P3S / Rédacteur : Jean Marie Spaeth / 3 janvier 2020

Un régime universel de retraite « par points » ouvert à toutes les catégories professionnelles, quel que soit leur statut, est un retour aux sources de 1945. Il a trois caractéristiques.

Les modalités de calcul des pensions sont les mêmes pour tous et permettent de reproduire, lorsqu’une personne décide de partir en retraite, une image fidèle de sa contribution financière tout au long de sa vie professionnelle.

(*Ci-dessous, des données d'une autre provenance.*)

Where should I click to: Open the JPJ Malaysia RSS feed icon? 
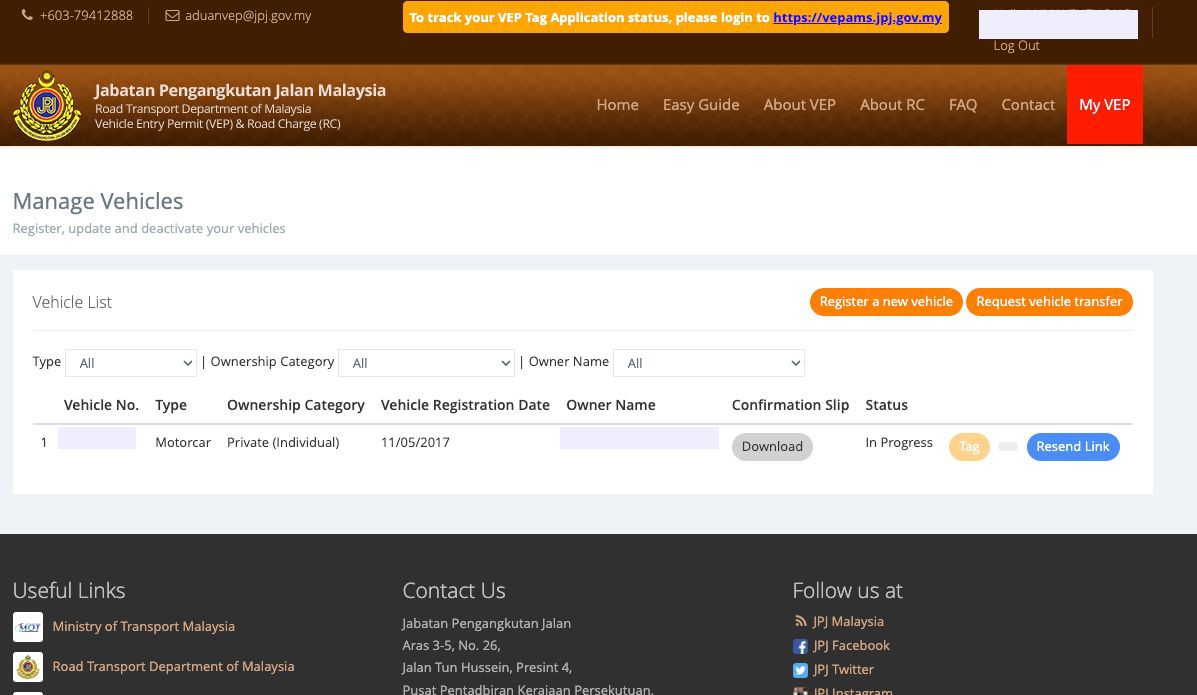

Aujourd’hui, les régimes de retraite peuvent être qualifiés de régimes à « prestations prédéfinies ». La pension ne dépend pas de l’effort contributif tout au long de la vie professionnelle, mais est fonction de paramètres (âge, salaire de référence, pourcentage des derniers mois de salaire etc.) propres à l’un des 42 régimes actuels.

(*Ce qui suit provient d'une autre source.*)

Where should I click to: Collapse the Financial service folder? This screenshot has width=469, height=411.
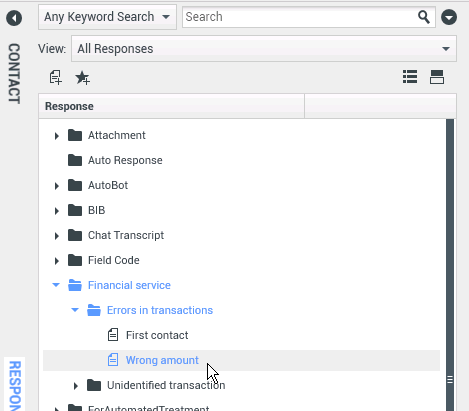(56, 285)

Un régime « par points » est un régime par répartition. C’est toujours une « ponction » sur la masse salariale qui finance les pensions. C’est la consolidation de la solidarité entre générations à laquelle les Français sont attachés.

Un régime « par points » met à disposition des acteurs en charge de sa gouvernance, des « outils de pilotage » collectifs et individuels pouvant être utilisés tous les ans, de génération en génération, en toute équité.

L’expérience est solide : la mise en place du régime de retraite universel « par points » généralise le fonctionnement des régimes de retraite complémentaire dont bénéficient plus de 80% des retraités.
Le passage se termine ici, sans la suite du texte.